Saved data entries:
------
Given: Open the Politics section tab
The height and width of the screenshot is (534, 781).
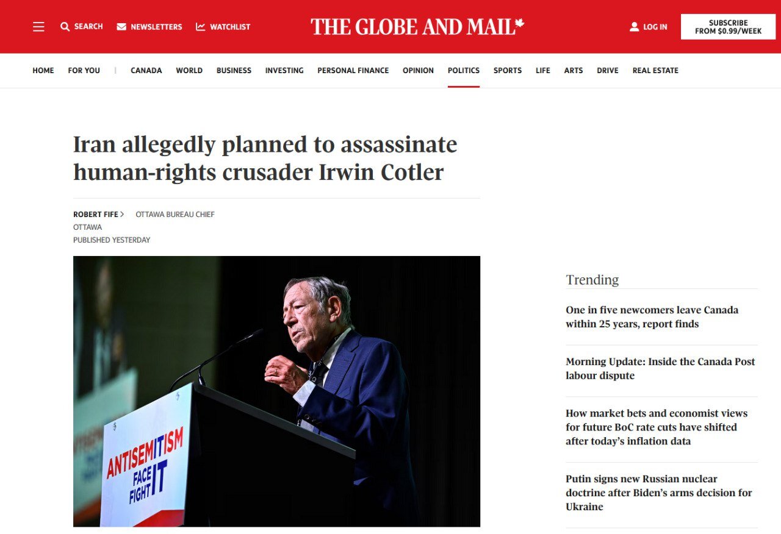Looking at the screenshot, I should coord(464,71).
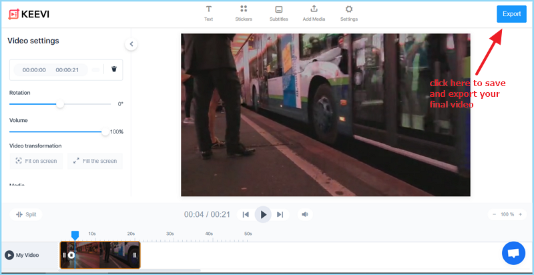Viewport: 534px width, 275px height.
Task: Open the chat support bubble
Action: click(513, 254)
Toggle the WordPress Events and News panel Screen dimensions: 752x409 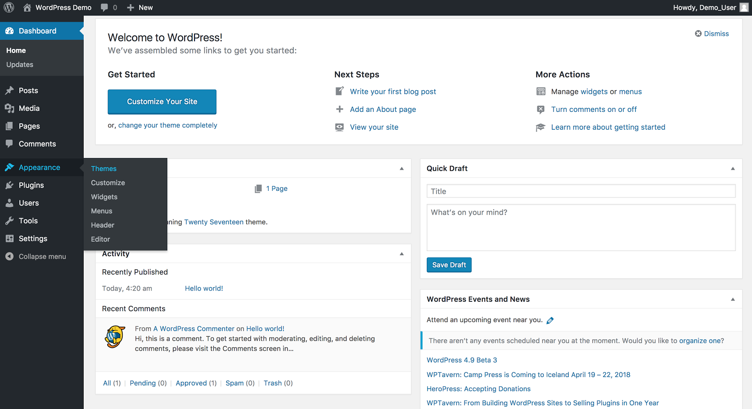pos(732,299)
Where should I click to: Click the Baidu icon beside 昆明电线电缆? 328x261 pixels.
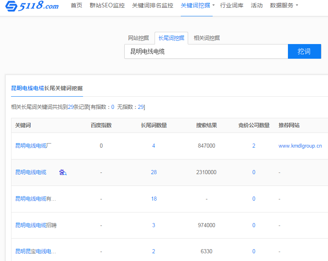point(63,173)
------
→ **WORK TO COMPLETE**
Repeat nothing but the lines from the one containing "Where should I" through the end of the entries, exactly, and skip the pictures.

→ **RESULT BELOW**
Where should I click to: Click the Baidu icon beside 昆明电线电缆? 328x261 pixels.
point(63,173)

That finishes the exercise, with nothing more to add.